** Source passage follows **

Issue 03: Ask Ceci
Dear Ceci,
I’m a 14-years old and I feel very awkward and self-conscious around guys. I have no problem talking to adults. What am I doing wrong?
– Careful Susie
Dear Careful Susie,
Don’t worry, it is common to feel awkward in social interactions we are not familiar with. In your situation, is it because you usually hang out with girls instead of guys? If it is the case, I may have a few tips for you to interact naturally with guys.
(1)Be ready with several conversation starters: Asking people questions and listening to their answers will give you time to relax.
(2)Bring a friend with you: The feelings of awkwardness may fade away when you feel safe in the company of your friend.
(3)Don’t care too much about what other people think: Sometimes, we feel self-conscious because we think people are observing and judging us. However, most of the time, they are too busy paying attention to themselves.
(4)Be yourself: We are all unique and precious in our own ways. When you stop worrying about how you should act and simply be yourself, you radiate naturally.
Dear Ceci,
I work hard at school and am a good student. My best two friends enjoy drinking and sometimes do drugs. I do not want to get into trouble hanging out with them. What should I do, as they mean a lot to me?
– Concerned Friend
Dear Concerned Friend,
I am sorry you are caught in this dilemma. I am sure you care for your friends very much and do not want to see them go astray by abusing alcohol and drugs. However, we may have to help one step at a time as it is not easy for someone to seek guidance and admit that he/she has problems with alcohol or drugs. Furthermore, do not expect your friends to heal by themselves but be ready to listen, share and show support so that they may be encouraged to receive the right treatment. Last but not the least, when you feel the help you offer is beyond your limits, seek advice directly from social workers or other professionals who have experience in this field.
Dear Ceci,
During the lockdown I have been getting really bad headaches, as I am so stressed and concerned about my education and whether I am going to pass my exams. What should I do?
– Worry Wart
Dear Worry Wart,
We are together in an unprecedented scenario that nobody knows exactly what to do. When you worry about your education, remember other people feel the same way too, so you are not alone in this struggle. In this case, people who learn to de-stress and maintain a healthy mindset are more capable in combating challenges. When you feel more relaxed, sit down and break down your learning obligations into separate tasks, make a to-do list and complete the tasks one by one. Though it is not easy to meet each other face-to-face during the pandemic, keep in touch with your friends and teachers online to share your learning experience. Remember, there is nothing we cannot resolve together. Seek help whenever necessary.
Dear Ceci
I have a very close friend whom I have known ever since childhood. I treasure our friendship a lot yet I am not happy about her always criticizing me no matter what I do. I don’t mean she is a bad influence and I am not ready to break up with her, but I hope she can respect me more and show support. What can I do?

** End of Source passage **
** Provided data follows **

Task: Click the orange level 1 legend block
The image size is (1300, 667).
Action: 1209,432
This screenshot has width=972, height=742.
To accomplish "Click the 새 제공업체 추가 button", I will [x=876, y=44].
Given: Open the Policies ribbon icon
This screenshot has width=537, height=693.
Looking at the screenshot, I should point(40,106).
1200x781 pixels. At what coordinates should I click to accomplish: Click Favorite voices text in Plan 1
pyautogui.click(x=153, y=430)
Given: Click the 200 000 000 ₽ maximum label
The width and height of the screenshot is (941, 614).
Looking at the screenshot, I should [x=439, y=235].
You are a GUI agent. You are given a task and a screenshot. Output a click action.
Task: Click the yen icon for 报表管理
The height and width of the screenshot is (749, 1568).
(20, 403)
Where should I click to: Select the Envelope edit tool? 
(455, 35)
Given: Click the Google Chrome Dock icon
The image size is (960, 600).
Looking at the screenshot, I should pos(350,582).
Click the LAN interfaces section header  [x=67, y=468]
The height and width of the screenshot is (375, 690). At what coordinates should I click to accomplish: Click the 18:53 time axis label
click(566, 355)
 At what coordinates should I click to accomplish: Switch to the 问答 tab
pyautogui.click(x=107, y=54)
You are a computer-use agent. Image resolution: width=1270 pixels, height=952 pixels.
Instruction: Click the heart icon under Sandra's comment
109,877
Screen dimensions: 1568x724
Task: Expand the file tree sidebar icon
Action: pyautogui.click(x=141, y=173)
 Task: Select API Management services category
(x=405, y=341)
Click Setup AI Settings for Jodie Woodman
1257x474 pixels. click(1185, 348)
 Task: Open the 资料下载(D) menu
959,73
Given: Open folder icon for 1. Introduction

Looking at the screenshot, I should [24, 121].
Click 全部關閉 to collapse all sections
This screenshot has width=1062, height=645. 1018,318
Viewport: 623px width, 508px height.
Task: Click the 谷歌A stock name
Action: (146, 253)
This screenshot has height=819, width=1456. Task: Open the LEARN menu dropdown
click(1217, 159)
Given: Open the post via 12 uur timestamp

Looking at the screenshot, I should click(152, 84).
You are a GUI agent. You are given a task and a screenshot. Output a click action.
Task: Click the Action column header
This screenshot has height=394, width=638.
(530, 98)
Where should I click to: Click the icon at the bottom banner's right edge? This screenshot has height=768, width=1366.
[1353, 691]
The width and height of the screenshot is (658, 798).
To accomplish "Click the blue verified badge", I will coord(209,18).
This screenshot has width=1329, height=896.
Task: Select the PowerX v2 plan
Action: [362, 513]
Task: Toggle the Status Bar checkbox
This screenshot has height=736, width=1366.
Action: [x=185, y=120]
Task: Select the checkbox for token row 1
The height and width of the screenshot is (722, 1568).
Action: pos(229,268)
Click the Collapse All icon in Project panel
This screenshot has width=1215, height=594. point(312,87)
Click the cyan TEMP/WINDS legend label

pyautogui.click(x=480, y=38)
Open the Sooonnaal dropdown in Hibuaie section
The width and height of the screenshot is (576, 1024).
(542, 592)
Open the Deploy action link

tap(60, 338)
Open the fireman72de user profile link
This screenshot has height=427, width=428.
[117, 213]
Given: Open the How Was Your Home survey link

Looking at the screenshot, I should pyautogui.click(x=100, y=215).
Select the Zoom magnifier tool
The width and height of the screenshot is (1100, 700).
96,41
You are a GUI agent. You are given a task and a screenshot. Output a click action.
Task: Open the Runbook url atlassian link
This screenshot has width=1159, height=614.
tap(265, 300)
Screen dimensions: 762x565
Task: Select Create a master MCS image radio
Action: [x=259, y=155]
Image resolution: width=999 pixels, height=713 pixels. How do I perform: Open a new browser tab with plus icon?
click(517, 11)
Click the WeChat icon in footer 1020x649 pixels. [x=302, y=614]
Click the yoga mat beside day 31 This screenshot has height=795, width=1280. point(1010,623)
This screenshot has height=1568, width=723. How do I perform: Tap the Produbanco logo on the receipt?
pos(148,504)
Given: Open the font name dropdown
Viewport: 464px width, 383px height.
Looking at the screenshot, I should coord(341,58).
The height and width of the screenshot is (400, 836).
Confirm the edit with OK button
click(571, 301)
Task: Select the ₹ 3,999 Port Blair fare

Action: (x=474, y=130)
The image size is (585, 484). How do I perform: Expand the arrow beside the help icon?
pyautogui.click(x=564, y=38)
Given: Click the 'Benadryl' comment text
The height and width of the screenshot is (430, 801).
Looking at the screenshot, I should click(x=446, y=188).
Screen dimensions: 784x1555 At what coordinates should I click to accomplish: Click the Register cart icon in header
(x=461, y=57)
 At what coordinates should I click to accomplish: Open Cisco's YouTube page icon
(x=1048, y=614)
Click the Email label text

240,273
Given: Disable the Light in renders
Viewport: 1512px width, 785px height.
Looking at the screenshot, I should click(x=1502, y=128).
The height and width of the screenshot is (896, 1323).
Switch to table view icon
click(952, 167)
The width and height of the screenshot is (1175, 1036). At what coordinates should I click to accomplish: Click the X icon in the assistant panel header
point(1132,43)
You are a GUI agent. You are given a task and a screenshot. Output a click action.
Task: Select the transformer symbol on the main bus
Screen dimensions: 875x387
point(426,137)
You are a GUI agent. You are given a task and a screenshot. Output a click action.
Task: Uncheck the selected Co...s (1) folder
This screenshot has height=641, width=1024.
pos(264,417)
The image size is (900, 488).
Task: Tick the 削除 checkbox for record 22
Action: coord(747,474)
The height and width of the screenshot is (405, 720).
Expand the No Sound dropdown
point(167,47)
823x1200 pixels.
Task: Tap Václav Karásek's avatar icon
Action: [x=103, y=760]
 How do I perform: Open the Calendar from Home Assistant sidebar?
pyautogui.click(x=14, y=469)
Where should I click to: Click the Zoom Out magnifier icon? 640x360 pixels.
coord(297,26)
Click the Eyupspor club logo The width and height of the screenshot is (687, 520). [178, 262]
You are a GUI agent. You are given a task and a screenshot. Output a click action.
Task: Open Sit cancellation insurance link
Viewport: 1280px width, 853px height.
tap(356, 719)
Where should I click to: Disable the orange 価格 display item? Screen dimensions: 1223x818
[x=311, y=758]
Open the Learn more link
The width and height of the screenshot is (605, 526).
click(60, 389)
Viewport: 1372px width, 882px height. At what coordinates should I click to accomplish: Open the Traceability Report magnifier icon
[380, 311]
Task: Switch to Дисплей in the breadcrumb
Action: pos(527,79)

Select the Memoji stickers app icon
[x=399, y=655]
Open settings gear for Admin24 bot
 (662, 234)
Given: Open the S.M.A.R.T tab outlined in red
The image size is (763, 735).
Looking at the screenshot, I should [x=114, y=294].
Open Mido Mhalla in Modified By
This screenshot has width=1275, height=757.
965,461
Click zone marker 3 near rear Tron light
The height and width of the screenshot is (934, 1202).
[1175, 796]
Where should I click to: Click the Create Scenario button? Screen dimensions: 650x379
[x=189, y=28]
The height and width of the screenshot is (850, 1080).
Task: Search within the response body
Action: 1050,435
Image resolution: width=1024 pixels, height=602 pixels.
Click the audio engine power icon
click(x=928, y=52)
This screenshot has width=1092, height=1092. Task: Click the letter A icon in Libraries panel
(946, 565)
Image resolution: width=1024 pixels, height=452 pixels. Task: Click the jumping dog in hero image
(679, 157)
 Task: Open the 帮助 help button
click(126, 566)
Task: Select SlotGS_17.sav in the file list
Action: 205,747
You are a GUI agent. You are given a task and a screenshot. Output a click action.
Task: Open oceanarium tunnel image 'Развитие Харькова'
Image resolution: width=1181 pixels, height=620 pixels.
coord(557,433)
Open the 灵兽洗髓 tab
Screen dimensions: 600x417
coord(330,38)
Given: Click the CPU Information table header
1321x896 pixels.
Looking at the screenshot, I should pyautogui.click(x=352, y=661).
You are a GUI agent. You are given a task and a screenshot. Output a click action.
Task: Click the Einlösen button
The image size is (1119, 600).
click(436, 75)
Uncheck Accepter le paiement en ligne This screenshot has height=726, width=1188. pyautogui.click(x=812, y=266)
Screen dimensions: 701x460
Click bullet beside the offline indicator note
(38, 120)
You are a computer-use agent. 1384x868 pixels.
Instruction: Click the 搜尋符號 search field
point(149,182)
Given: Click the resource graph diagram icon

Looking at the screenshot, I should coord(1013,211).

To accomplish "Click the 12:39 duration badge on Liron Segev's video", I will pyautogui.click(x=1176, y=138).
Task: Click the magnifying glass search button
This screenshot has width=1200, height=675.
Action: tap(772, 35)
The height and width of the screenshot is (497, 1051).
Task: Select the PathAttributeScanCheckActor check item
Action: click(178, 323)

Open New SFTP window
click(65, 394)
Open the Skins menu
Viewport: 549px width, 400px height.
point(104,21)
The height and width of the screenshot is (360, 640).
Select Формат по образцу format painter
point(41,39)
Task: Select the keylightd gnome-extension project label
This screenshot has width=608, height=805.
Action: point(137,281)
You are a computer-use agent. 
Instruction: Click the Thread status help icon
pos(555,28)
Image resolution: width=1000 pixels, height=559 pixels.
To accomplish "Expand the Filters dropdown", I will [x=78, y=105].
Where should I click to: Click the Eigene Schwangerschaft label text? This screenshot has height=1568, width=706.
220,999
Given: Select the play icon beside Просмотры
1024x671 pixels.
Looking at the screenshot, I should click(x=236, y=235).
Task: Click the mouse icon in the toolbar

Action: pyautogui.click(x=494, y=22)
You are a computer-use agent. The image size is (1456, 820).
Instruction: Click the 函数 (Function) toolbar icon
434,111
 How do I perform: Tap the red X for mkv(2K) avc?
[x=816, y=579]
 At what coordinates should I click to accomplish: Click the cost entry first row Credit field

** End of Provided data **

Task list:
a – In the advice column, what does Ceci suggest bringing along to help the awkward feelings around guys fade away?
b – Resume the advice column right after its final sentence.

Responses for each task:
a – A friend.

b –
– Hate to be Criticized
Dear Hate to be Criticized,
It is a blessing to have a long-lasting friendship so I understand how much you would like to develop it in a fruitful way. Sometimes, it is easy to give a compliment but it takes courage to stand up to a friend. Though your close friend has been criticizing you, is it possible that she has been trying to give you advice but does not know how to put it in a comfortable way? She may speak in such a manner not because of what you have done but because of some issues she has experienced in life. On your side, just try to grasp the constructive message within her criticism and ignore any mean words she uses. Moreover, gather within yourself how you want your friend to treat you, organize your ideas in a polite way and try to convey these to her when you have the opportunity. With a gentle reminder, she may realize how much her behaviors have hurt you and will work to change.
Dear Ceci
I am furious because my parents are always invading my privacy by checking my cell phone. I don’t understand why they do this to me when I have always respected their privacy. Surely, if I ask to check their cell phones, they will not agree to this too. What can I do to stop them from doing this to me?
– Privacy Matters
Dear Privacy Matters,
I am sorry about what is happening to you. We are born to be individuals with privacy, this applies between parents and children too. Before we think about how we may talk your parents out of checking your cell phone, perhaps we can reflect upon the possible reasons why they have started in the first place. The fundamental question here is about trust. If there is enough trust between parents and children, they will not invade your privacy. One way to comfort them is to keep them posted on what is happening in your life. When they see you are willing to share your ups and downs with them, they will feel secure and may stop checking your cell phone. However, if the situation persists, explain your feelings to anther trusted family member or a family friend and request him/her to talk your parents out of doing this.